> WHAT NEEDS TO BE DONE:
The whole of the data is to be duplicated precisely.
-- GIVEN DATA follows --
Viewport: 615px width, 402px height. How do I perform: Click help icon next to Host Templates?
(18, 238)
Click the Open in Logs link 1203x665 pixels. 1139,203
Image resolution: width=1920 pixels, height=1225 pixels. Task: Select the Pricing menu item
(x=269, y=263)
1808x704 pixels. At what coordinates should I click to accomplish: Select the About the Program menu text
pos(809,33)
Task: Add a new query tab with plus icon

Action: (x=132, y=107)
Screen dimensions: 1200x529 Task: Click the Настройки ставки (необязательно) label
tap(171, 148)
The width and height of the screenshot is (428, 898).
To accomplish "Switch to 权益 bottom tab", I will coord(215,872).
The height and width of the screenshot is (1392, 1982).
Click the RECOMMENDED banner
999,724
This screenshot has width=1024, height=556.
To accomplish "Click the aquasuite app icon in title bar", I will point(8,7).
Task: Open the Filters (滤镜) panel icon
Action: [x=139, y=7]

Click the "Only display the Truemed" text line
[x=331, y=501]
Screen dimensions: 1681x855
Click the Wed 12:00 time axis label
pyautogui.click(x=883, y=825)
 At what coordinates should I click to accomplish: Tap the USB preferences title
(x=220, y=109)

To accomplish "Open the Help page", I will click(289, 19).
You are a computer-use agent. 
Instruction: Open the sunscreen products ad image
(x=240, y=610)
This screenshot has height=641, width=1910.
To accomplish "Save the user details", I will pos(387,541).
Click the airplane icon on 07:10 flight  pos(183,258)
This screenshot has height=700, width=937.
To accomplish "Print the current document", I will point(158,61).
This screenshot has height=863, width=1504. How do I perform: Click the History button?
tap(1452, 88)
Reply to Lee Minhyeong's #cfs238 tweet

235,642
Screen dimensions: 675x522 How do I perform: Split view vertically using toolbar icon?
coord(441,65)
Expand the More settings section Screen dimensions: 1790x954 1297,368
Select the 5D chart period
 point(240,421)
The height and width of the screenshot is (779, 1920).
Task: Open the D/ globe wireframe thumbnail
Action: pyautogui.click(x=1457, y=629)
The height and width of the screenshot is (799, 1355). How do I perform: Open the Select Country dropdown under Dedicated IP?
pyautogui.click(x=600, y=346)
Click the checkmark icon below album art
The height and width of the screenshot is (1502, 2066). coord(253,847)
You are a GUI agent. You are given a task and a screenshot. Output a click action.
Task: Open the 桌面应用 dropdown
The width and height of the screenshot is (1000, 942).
-- GIVEN DATA concluded --
> SOLUTION FOR THIS TASK:
Viewport: 615px width, 402px height. How do I perform: Click help icon next to Host Templates?
(18, 238)
Click the Open in Logs link 1203x665 pixels. 1139,203
Image resolution: width=1920 pixels, height=1225 pixels. Task: Select the Pricing menu item
(x=269, y=263)
1808x704 pixels. At what coordinates should I click to accomplish: Select the About the Program menu text
pos(809,33)
Task: Add a new query tab with plus icon

Action: (x=132, y=107)
Screen dimensions: 1200x529 Task: Click the Настройки ставки (необязательно) label
tap(171, 148)
The width and height of the screenshot is (428, 898).
To accomplish "Switch to 权益 bottom tab", I will coord(215,872).
The height and width of the screenshot is (1392, 1982).
Click the RECOMMENDED banner
999,724
This screenshot has width=1024, height=556.
To accomplish "Click the aquasuite app icon in title bar", I will point(8,7).
Task: Open the Filters (滤镜) panel icon
Action: [x=139, y=7]

Click the "Only display the Truemed" text line
[x=331, y=501]
Screen dimensions: 1681x855
Click the Wed 12:00 time axis label
pyautogui.click(x=883, y=825)
 At what coordinates should I click to accomplish: Tap the USB preferences title
(x=220, y=109)

To accomplish "Open the Help page", I will click(289, 19).
You are a computer-use agent. 
Instruction: Open the sunscreen products ad image
(x=240, y=610)
This screenshot has height=641, width=1910.
To accomplish "Save the user details", I will pos(387,541).
Click the airplane icon on 07:10 flight  pos(183,258)
This screenshot has height=700, width=937.
To accomplish "Print the current document", I will point(158,61).
This screenshot has height=863, width=1504. How do I perform: Click the History button?
tap(1452, 88)
Reply to Lee Minhyeong's #cfs238 tweet

235,642
Screen dimensions: 675x522 How do I perform: Split view vertically using toolbar icon?
coord(441,65)
Expand the More settings section Screen dimensions: 1790x954 1297,368
Select the 5D chart period
 point(240,421)
The height and width of the screenshot is (779, 1920).
Task: Open the D/ globe wireframe thumbnail
Action: pyautogui.click(x=1457, y=629)
The height and width of the screenshot is (799, 1355). How do I perform: Open the Select Country dropdown under Dedicated IP?
pyautogui.click(x=600, y=346)
Click the checkmark icon below album art
The height and width of the screenshot is (1502, 2066). coord(253,847)
You are a GUI agent. You are given a task and a screenshot. Output a click action.
Task: Open the 桌面应用 dropdown
The width and height of the screenshot is (1000, 942).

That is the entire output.